¿Qué hacer cuando su Health Insurance Company niega su reclamo

Pólizas de seguro médico son contratos. La compañía de seguros tiene la obligación legal de pagar reclamaciones cubiertas por el lenguaje de la póliza si la póliza está en vigor en el momento del suceso que llevó a la reclamación. Dado que las políticas son contratos , pólizas de seguro de salud se rigen por el derecho contractual . El seguro es una industria altamente regulada. Las políticas se escriben en formas estándar que son bien definidas y aprobadas por los oficiales de regulación de los seguros estatales. Las agencias reguladoras estatales tienen facultades de aplicación generales, y se han sabido para expulsar a las compañías de seguros del estado que en repetidas ocasiones negó las reclamaciones de mala fe . Regulación de Seguros

A diferencia de la industria de valores , que está sujeta a la autoridad de la Comisión Federal del Mercado de Valores , la industria de seguros está regulada a nivel estatal . Se trata de una larga tradición que se remonta a la aprobación de la Ley McCarran- Ferguson de 1945 , en el que el Congreso afirmó ámbito de los estados sobre asuntos de seguros . Por tanto, no tendrá que ir todo el camino a Washington para presionar una demanda contra una compañía de seguros .
Cobertura y Exclusiones

Todas las pólizas de seguro de salud tienen exclusiones , y ninguna póliza cubre todo. Antes de disputar una reclamación denegada , prestar atención a la política . Determine su deducible, que es la cantidad de gastos de cuidado de salud que usted tiene que gastar de su propio bolsillo antes de que los beneficios sean pagaderos . Mira la lista de las exclusiones. Si su póliza excluye específicamente a su caso o las circunstancias que condujeron a su enfermedad o lesión , puede que no tenga una reclamación. Además , la mayoría de las políticas imponen un período de espera en la cobertura de enfermedades preexistentes , si usted ha tenido una interrupción en la cobertura antes de comprar la póliza.
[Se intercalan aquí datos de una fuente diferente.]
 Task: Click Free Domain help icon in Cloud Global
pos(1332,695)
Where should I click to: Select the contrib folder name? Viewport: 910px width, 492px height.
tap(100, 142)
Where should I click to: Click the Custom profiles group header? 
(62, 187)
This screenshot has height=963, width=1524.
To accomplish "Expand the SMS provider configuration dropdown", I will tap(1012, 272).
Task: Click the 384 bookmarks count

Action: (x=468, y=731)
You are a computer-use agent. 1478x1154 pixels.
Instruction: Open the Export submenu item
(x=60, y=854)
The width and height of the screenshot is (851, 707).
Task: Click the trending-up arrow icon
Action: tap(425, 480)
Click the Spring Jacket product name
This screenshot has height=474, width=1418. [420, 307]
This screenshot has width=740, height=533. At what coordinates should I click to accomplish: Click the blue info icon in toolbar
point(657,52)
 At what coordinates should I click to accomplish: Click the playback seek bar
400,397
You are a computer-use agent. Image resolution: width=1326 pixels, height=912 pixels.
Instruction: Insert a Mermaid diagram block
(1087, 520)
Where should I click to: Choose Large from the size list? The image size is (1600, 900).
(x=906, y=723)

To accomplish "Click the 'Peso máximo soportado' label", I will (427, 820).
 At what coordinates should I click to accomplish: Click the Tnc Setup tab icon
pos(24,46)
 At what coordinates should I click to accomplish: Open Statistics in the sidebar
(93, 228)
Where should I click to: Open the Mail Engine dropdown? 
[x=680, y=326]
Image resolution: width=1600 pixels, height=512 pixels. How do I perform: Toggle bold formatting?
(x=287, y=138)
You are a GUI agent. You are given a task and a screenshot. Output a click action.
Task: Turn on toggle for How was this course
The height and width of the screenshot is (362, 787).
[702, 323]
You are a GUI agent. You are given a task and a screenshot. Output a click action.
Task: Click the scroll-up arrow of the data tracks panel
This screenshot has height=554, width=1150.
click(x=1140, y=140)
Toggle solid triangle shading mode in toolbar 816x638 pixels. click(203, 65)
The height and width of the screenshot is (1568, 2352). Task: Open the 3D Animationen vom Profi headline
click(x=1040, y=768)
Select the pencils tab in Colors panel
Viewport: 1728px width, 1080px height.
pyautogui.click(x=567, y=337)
Usted también debe mirar el formulario de su política , que es una lista de medicamentos recetados cubiertos .

Apelaciones internas

Las compañías de seguros tienen procedimientos para apelaciones internas de reclamaciones denegadas , que son diferentes para cada empresa . En general , los créditos impugnados van al director de servicios médicos de la empresa, que suele ser un médico. Este individuo críticas cada reclamación de acuerdo a si la póliza cubre el procedimiento; si el procedimiento era necesario por razones médicas; si el procedimiento era una emergencia; y si no era una emergencia, si el procedimiento fue realizado por un miembro de la red de proveedores de la compañía de seguros .
Documentación

Si usted tiene razones para creer que el seguro de empresa disputará su reclamo, o si su reclamo ha sido negado , reunir los documentos que se necesitan para apelar la reclamación. Ejemplos de documentos necesarios incluir la declaración del médico asistente del médico que realizó los servicios para los que se haya denegado su solicitud , así como su médico de atención primaria ( PCP) , si su plan tiene una. (Por lo general , todas las HMO utilizan los médicos de atención primaria , que actúan como "guardianes" en la red de proveedores de servicios médicos de la empresa ) . Usted debe obtener una carta de su médico o de un profesional de la medicina fehaciente desinteresada a la necesidad médica del procedimiento.

Apelaciones externas

Si usted no obtiene la satisfacción de su compañía de seguros y usted todavía se siente su reclamación injusta o ilegalmente fue negado , usted tiene el recurso a presentar una queja ante el Departamento de Regulación de Seguros de su estado. Cada estado tiene una agencia gubernamental que supervisa las compañías de seguros dentro de sus fronteras . Usted puede encontrar un enlace al departamento de regulación de seguros en la Asociación Nacional de Comisionados de Seguros de la página en la sección de recursos de su estado.